EXERCISE PROMPT = From first line to last, give the records again word for word and omit the pictures.

Records from a data collection =
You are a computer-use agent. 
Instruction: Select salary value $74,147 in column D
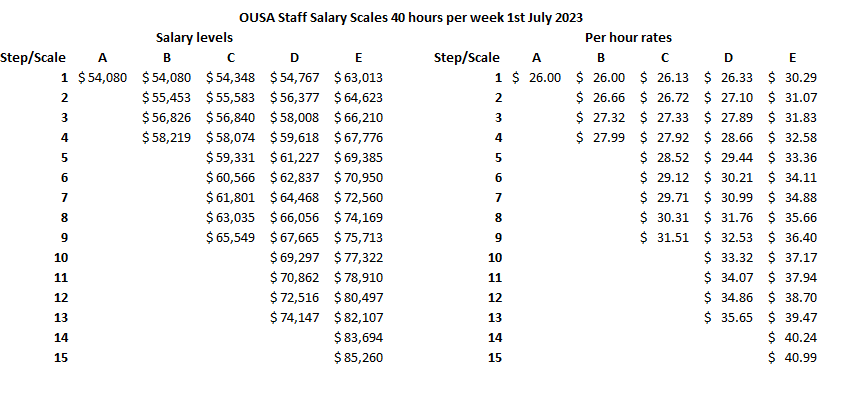(x=294, y=318)
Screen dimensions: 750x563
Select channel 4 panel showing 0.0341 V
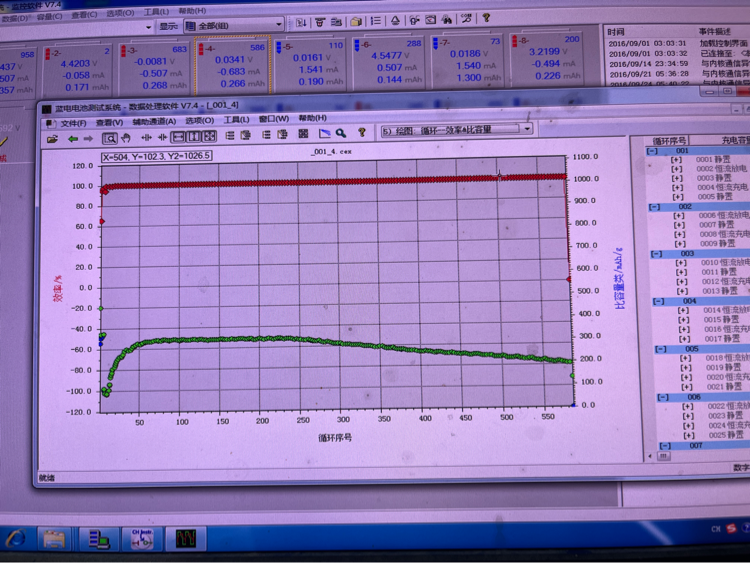tap(233, 66)
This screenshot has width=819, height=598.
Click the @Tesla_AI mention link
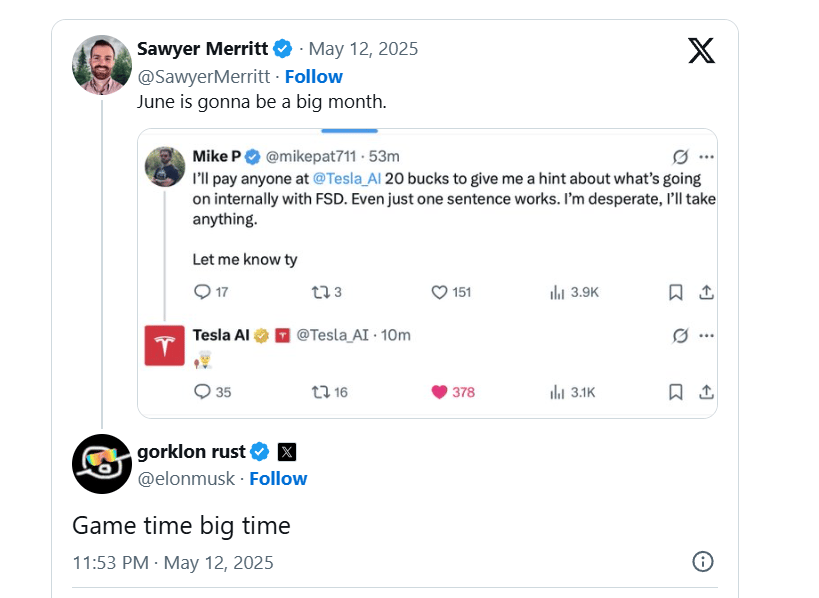pyautogui.click(x=344, y=178)
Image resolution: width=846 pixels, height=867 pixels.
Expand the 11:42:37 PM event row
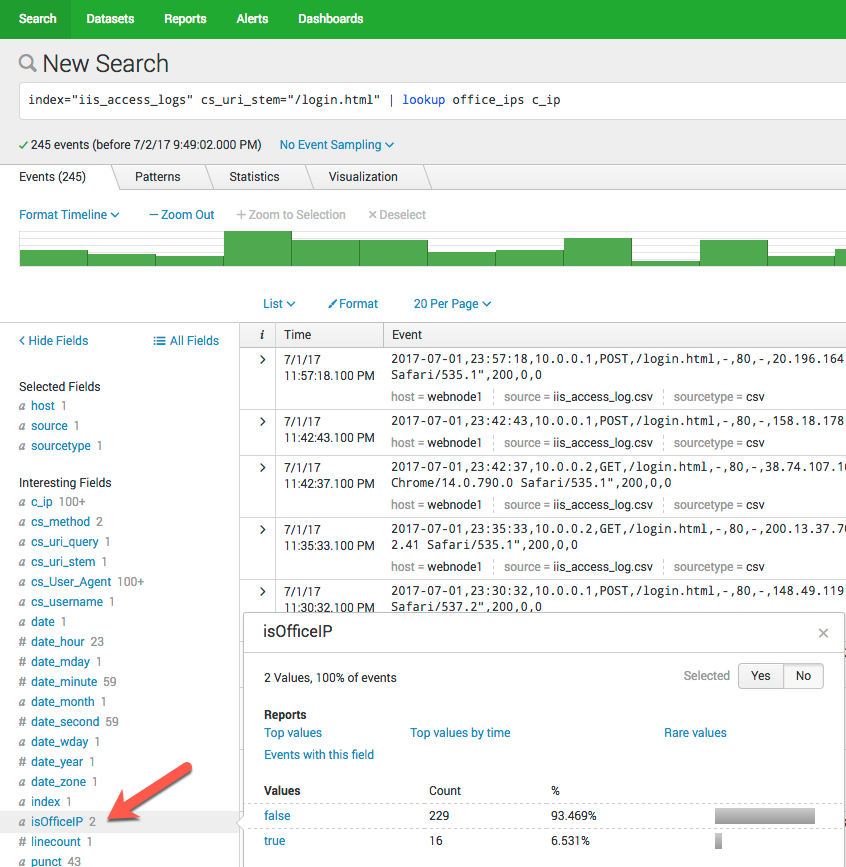(262, 468)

SOLUTION FOR THIS TASK =
You are a computer-use agent. 
Instruction: Select salary value $74,147 in column D
(x=294, y=318)
Screen dimensions: 750x563
Select channel 4 panel showing 0.0341 V
tap(233, 66)
This screenshot has width=819, height=598.
Click the @Tesla_AI mention link
pyautogui.click(x=344, y=178)
Image resolution: width=846 pixels, height=867 pixels.
Expand the 11:42:37 PM event row
(262, 468)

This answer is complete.